--- begin ---

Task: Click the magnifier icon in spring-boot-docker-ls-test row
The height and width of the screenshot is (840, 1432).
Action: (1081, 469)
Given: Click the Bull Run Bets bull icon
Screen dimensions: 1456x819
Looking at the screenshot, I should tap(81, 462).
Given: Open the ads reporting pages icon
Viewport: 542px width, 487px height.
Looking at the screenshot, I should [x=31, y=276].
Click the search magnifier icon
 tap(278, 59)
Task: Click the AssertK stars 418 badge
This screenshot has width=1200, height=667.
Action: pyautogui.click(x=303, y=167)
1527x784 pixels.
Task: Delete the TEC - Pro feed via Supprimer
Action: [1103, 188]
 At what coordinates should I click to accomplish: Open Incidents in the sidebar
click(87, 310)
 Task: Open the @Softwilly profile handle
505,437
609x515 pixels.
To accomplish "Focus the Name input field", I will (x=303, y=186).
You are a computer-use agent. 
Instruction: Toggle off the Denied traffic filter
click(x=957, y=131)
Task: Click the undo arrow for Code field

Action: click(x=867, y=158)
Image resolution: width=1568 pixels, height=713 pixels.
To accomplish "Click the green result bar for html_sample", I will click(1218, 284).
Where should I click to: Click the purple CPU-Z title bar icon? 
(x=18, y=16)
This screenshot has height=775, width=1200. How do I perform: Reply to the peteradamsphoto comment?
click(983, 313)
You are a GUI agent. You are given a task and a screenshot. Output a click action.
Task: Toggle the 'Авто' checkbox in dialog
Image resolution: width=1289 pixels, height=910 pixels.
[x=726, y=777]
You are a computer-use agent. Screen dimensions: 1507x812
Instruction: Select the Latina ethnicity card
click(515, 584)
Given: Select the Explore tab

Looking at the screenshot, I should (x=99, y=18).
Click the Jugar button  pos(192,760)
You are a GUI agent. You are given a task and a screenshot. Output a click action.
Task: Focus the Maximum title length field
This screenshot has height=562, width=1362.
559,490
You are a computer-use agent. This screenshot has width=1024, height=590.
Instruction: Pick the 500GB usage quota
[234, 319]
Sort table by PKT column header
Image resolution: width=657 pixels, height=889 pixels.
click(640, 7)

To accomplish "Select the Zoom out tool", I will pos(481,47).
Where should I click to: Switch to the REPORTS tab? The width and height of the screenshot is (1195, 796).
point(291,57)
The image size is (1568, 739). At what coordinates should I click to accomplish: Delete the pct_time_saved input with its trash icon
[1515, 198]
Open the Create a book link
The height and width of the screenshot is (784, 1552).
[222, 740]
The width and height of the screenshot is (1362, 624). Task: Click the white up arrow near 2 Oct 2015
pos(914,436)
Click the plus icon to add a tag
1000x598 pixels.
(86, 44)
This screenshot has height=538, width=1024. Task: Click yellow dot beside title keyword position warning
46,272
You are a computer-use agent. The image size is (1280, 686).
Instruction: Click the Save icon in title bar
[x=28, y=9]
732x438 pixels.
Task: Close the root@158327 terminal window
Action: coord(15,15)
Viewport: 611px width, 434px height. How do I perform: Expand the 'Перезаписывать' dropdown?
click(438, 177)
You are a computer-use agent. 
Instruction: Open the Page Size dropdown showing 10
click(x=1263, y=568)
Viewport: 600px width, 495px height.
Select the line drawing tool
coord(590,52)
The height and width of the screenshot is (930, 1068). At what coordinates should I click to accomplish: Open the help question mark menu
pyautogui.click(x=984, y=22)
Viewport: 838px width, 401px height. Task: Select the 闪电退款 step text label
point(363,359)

--- end ---

- **Short problem**:
Set down every entry above once more, word for word and in the same order.

- **Full response**:
Task: Click the magnifier icon in spring-boot-docker-ls-test row
The height and width of the screenshot is (840, 1432).
Action: (1081, 469)
Given: Click the Bull Run Bets bull icon
Screen dimensions: 1456x819
Looking at the screenshot, I should tap(81, 462).
Given: Open the ads reporting pages icon
Viewport: 542px width, 487px height.
Looking at the screenshot, I should [x=31, y=276].
Click the search magnifier icon
 tap(278, 59)
Task: Click the AssertK stars 418 badge
This screenshot has width=1200, height=667.
Action: pyautogui.click(x=303, y=167)
1527x784 pixels.
Task: Delete the TEC - Pro feed via Supprimer
Action: [1103, 188]
 At what coordinates should I click to accomplish: Open Incidents in the sidebar
click(87, 310)
 Task: Open the @Softwilly profile handle
505,437
609x515 pixels.
To accomplish "Focus the Name input field", I will (x=303, y=186).
You are a computer-use agent. 
Instruction: Toggle off the Denied traffic filter
click(x=957, y=131)
Task: Click the undo arrow for Code field

Action: click(x=867, y=158)
Image resolution: width=1568 pixels, height=713 pixels.
To accomplish "Click the green result bar for html_sample", I will click(1218, 284).
Where should I click to: Click the purple CPU-Z title bar icon? 
(x=18, y=16)
This screenshot has height=775, width=1200. How do I perform: Reply to the peteradamsphoto comment?
click(983, 313)
You are a GUI agent. You are given a task and a screenshot. Output a click action.
Task: Toggle the 'Авто' checkbox in dialog
Image resolution: width=1289 pixels, height=910 pixels.
[x=726, y=777]
You are a computer-use agent. Screen dimensions: 1507x812
Instruction: Select the Latina ethnicity card
click(515, 584)
Given: Select the Explore tab

Looking at the screenshot, I should (x=99, y=18).
Click the Jugar button  pos(192,760)
You are a GUI agent. You are given a task and a screenshot. Output a click action.
Task: Focus the Maximum title length field
This screenshot has height=562, width=1362.
559,490
You are a computer-use agent. This screenshot has width=1024, height=590.
Instruction: Pick the 500GB usage quota
[234, 319]
Sort table by PKT column header
Image resolution: width=657 pixels, height=889 pixels.
click(640, 7)

To accomplish "Select the Zoom out tool", I will pos(481,47).
Where should I click to: Switch to the REPORTS tab? The width and height of the screenshot is (1195, 796).
point(291,57)
The image size is (1568, 739). At what coordinates should I click to accomplish: Delete the pct_time_saved input with its trash icon
[1515, 198]
Open the Create a book link
The height and width of the screenshot is (784, 1552).
[222, 740]
The width and height of the screenshot is (1362, 624). Task: Click the white up arrow near 2 Oct 2015
pos(914,436)
Click the plus icon to add a tag
1000x598 pixels.
(86, 44)
This screenshot has height=538, width=1024. Task: Click yellow dot beside title keyword position warning
46,272
You are a computer-use agent. The image size is (1280, 686).
Instruction: Click the Save icon in title bar
[x=28, y=9]
732x438 pixels.
Task: Close the root@158327 terminal window
Action: coord(15,15)
Viewport: 611px width, 434px height. How do I perform: Expand the 'Перезаписывать' dropdown?
click(438, 177)
You are a computer-use agent. 
Instruction: Open the Page Size dropdown showing 10
click(x=1263, y=568)
Viewport: 600px width, 495px height.
Select the line drawing tool
coord(590,52)
The height and width of the screenshot is (930, 1068). At what coordinates should I click to accomplish: Open the help question mark menu
pyautogui.click(x=984, y=22)
Viewport: 838px width, 401px height. Task: Select the 闪电退款 step text label
point(363,359)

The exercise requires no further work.